**Exercise aim**: Quote the records below word for word, please, from the very first line through the one that contains "Given: Click the 4.农村劳动力数量（人）label", and nothing beyond it.

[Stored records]
....
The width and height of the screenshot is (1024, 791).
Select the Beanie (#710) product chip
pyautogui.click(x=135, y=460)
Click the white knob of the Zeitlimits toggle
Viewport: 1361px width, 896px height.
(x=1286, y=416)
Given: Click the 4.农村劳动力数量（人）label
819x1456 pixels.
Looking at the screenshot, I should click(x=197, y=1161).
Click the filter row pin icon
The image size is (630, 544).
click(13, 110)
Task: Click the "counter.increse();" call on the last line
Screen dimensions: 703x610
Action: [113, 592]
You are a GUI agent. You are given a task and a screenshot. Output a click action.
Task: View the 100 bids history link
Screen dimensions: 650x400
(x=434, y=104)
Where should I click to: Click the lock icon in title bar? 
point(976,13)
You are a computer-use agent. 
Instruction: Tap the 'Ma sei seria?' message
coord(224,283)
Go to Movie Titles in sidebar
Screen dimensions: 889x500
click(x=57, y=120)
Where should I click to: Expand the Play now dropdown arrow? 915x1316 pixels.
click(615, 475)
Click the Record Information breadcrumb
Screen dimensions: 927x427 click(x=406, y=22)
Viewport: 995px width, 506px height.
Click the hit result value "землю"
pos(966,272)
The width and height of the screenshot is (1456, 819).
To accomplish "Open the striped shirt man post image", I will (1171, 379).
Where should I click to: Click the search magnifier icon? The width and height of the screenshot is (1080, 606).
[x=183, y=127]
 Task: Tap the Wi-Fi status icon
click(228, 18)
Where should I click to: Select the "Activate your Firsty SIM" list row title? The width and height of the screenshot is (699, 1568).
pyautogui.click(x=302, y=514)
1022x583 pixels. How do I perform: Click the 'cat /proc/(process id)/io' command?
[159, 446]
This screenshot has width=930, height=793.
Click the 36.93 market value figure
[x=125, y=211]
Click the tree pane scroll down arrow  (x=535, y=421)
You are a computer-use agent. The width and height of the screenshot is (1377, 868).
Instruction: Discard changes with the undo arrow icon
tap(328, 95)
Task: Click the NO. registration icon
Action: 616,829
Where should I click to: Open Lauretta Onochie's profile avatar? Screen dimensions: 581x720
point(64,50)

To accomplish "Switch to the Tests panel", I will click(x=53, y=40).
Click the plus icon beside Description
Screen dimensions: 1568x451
....
**Output**:
The width and height of the screenshot is (1024, 791).
Select the Beanie (#710) product chip
pyautogui.click(x=135, y=460)
Click the white knob of the Zeitlimits toggle
Viewport: 1361px width, 896px height.
(x=1286, y=416)
Given: Click the 4.农村劳动力数量（人）label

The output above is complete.